Creation itself speaks of a Creator. Can a book write itself without an author? Can a car build itself without a manufacturer? Can a symphony form itself into beautiful harmonies without a composer? Of course, we know the answer to all these questions. No, they cannot. How then can the marvelous creation that John Glenn witnessed first-hand so many years ago have come into being? Can a universe form itself without a Creator?
The answer is simple.” In the beginning when God created the heavens and the earth.” (Genesis 1:1) To believe that is to only believe the obvious.
Bill T.
* * *
Acts 19:1-7
A 2009 Barna Research Center poll revealed that the Holy Spirit has fallen on hard times in America. It seems that only half of us believe in the reality of the Spirit. This lesson, with its emphasis on the Holy Spirit’s role in baptism, can offer a helpful response.

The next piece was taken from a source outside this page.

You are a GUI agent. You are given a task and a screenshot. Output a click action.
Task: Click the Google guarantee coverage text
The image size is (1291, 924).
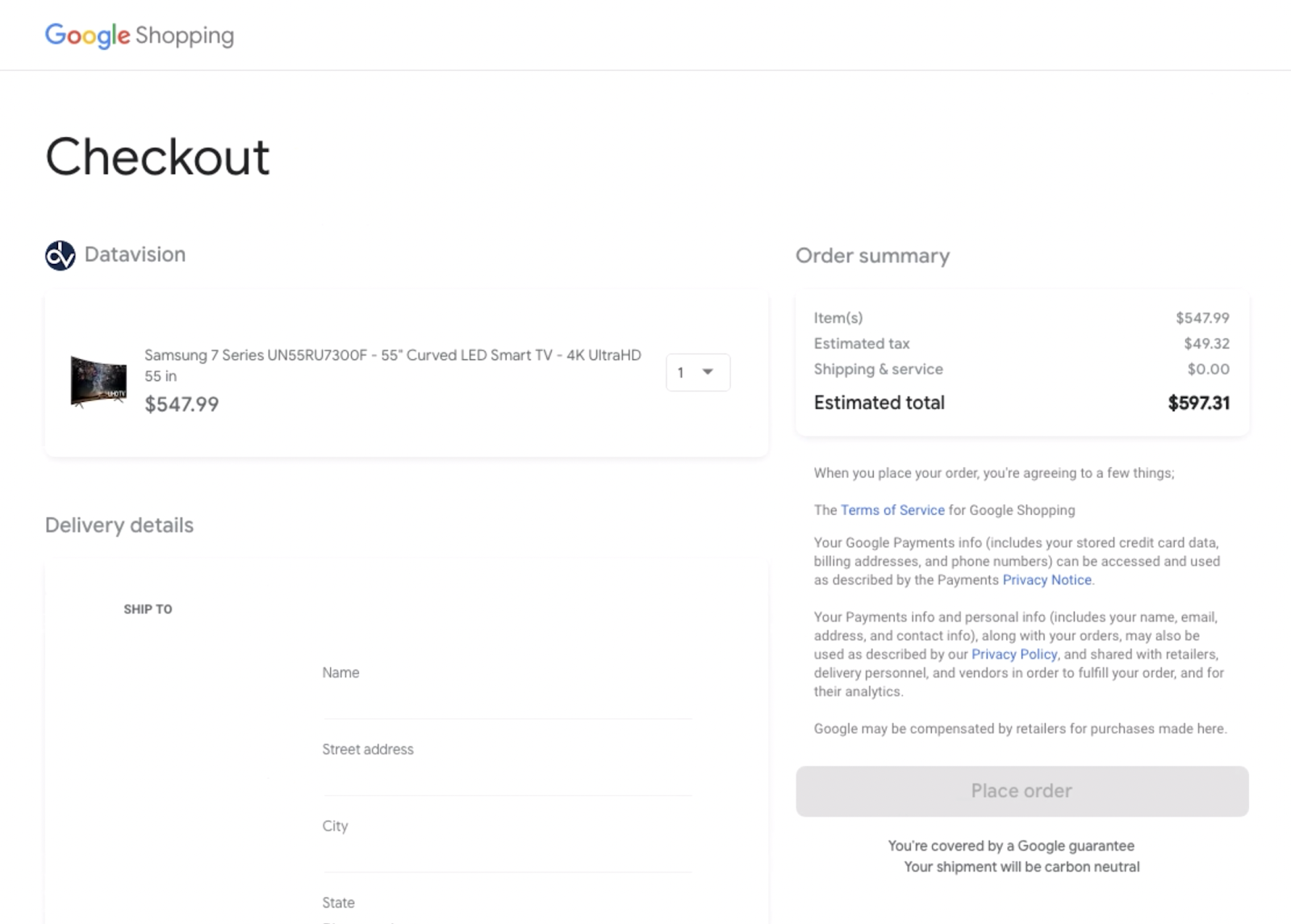(x=1011, y=846)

Martin Luther did a nice job explaining how the Spirit works in baptism. He wrote:
In the first place you give yourself up to the sacrament of baptism and to what it signifies. That is you desire to die, together with your sins, and to be made new at the last day... From that hour He [God] begins to make you a new person. He pours into you his grace and Holy Spirit, who begins to slay nature and sin, and to prepare you for death and the resurrection on the last day. (Luther’s Works, Vol.35, p.33)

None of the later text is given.